There are some out there who wouldn’t dream of fertilising their lawn very often or even at all, because it could lead to more mowing! But can you over fertilise your lawn?
For others there’s no such thing as too much of a good thing, right? Well when it comes to our lawns some of us can get a bit carried away with ‘more is more’ and it can come at the detriment of your lawn’s health.
Fertilising your lawn is an important part of lawn care though and shouldn’t be avoided.
Why should you fertilise your lawns?
We need to fertilise our lawns because there is usually a lack of the required nutrients it needs within the soil. We need to supplement the existing nutrient levels, so we can achieve a balance of all the nutrients your lawn needs to stay in top shape.

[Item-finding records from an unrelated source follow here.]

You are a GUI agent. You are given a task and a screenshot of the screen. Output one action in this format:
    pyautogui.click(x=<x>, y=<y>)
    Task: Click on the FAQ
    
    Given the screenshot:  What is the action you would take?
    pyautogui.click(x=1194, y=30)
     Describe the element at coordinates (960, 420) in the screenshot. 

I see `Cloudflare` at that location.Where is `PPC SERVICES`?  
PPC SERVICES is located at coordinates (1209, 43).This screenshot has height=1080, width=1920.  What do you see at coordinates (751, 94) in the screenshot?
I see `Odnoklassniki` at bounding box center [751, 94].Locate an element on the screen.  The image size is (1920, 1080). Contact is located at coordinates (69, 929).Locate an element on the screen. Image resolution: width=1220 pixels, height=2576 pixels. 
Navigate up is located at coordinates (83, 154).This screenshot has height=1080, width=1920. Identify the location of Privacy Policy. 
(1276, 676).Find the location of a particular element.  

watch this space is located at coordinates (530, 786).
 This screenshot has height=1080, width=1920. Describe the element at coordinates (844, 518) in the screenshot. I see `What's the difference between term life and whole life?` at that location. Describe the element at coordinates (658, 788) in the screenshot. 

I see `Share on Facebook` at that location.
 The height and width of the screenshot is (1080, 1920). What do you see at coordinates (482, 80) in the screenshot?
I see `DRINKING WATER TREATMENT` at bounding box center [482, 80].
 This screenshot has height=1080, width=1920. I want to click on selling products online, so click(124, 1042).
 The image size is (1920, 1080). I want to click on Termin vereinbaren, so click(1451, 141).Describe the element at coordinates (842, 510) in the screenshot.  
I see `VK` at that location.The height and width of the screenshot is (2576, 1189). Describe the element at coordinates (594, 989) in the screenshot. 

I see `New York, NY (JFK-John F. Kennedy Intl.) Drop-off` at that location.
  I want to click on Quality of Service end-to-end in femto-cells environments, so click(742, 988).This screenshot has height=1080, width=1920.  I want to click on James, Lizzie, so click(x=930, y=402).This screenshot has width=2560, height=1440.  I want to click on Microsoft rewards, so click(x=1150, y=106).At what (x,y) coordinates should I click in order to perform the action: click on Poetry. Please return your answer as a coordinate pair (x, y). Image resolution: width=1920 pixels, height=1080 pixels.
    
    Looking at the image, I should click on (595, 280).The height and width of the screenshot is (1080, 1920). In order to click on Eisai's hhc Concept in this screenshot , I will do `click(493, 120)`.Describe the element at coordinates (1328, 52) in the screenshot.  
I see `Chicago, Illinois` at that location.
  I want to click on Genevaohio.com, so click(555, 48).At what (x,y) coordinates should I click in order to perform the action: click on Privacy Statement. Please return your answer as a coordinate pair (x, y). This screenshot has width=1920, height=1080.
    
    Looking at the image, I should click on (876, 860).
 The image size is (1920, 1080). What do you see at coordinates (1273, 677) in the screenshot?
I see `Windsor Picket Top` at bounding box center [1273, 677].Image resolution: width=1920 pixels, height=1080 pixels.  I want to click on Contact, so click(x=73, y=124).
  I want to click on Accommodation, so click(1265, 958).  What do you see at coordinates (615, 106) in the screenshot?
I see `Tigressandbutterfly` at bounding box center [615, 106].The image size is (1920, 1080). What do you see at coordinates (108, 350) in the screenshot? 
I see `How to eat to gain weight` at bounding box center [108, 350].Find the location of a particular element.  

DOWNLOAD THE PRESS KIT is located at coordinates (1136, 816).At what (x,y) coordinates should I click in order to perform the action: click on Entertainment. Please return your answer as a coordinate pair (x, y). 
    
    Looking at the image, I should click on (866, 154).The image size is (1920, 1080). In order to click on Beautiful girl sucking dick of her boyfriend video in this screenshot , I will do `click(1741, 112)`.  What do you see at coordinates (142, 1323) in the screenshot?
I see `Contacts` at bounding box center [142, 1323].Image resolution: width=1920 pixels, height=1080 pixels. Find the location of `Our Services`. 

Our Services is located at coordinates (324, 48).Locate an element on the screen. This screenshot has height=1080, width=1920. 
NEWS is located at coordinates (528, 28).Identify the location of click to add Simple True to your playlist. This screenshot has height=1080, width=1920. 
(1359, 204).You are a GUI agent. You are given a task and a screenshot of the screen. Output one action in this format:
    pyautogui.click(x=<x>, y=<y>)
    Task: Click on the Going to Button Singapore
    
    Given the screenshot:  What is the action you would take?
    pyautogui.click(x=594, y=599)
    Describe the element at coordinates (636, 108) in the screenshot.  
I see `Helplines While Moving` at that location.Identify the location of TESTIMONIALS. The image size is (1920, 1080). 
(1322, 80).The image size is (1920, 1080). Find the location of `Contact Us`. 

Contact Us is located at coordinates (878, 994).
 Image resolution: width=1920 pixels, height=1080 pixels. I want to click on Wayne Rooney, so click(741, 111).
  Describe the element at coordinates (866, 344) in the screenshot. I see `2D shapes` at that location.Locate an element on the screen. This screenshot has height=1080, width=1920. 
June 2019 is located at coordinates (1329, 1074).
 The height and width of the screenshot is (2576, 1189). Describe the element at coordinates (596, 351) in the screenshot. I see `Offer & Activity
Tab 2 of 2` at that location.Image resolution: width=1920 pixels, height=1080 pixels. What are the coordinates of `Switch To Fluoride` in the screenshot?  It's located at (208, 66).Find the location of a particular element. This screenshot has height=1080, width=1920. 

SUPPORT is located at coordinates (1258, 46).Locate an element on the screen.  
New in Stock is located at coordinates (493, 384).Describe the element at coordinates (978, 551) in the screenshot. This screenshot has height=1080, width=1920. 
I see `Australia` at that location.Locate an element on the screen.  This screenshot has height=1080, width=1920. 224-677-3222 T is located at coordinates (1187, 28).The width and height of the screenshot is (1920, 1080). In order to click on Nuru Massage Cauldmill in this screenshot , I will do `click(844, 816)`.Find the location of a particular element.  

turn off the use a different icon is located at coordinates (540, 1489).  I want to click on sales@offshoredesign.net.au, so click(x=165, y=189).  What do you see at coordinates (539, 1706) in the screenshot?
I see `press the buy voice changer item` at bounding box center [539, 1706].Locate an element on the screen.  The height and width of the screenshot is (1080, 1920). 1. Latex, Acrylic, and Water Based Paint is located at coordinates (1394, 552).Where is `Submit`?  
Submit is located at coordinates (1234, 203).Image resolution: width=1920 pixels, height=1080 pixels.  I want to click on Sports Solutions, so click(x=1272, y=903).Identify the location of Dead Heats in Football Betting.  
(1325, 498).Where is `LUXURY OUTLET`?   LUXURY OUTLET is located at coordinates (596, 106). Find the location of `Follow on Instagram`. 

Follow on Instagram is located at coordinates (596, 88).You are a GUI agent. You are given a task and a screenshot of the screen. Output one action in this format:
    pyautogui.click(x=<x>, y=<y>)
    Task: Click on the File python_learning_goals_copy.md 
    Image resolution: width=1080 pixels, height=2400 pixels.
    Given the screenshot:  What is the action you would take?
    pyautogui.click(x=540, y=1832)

Signs you may have over fertilised your lawn
- Fertiliser burn on the grass leaf
- Browning leaftips and yellowing of lower leaves
- Darkened and weakened roots
- Salt like crust of fertiliser on the soil surface
How to fix an over fertilised lawn
If the damage has been done during the growing months your lawn should recover quite quickly on its own. To help it on its way regular watering will be the best method to leach the excessive salts from the soil. You can also aerate and lightly top dress your lawn to improve the composition of your soil which will also aid in your lawn’s recovery.
What happens when you over fertilise your lawn?
Over fertilising your lawn will cause sudden plant growth, particularly leaf growth and thatch. The problem with this is that the roots won’t experience the same amount of rapid growth and will then be unable to supply the amount of water and nutrient that your grass needs. As fertiliser is primarily made up of mineral salts, excessive fertilising will cause salts to build up in the soil making it difficult for water to be absorbed, which dries out your grass causing discolouration and possibly even plant death if bad enough.
How to not over fertilise your lawn
- When applying fertiliser read the label for rates, but generally 20 grams per square metre is recommended in most cases, so two kilograms will do an average 100 square metre lawn.
- You must water in your fertiliser after applying, otherwise you risk burning the leaf of the grass. If you don’t have a pop-up irrigation system, it’s a good idea to apply your fertiliser before heavy rain to save water. You can also set up a sprinkler or water it in well by hand with a hose.
- If you have a pH imbalance, fertilising won’t be as effective. Test your soil’s pH level to ensure your lawn is able to absorb the nutrients it requires, instead of applying additional fertiliser, as this could be potentially harmful.
- Only fertilise your lawn a few times a year. Additional light applications of particular nutrients can be applied if you are trying to rectify a lawn issue or if your lawn has experienced difficult growing conditions and requires a quick boost of nutrient for recovery.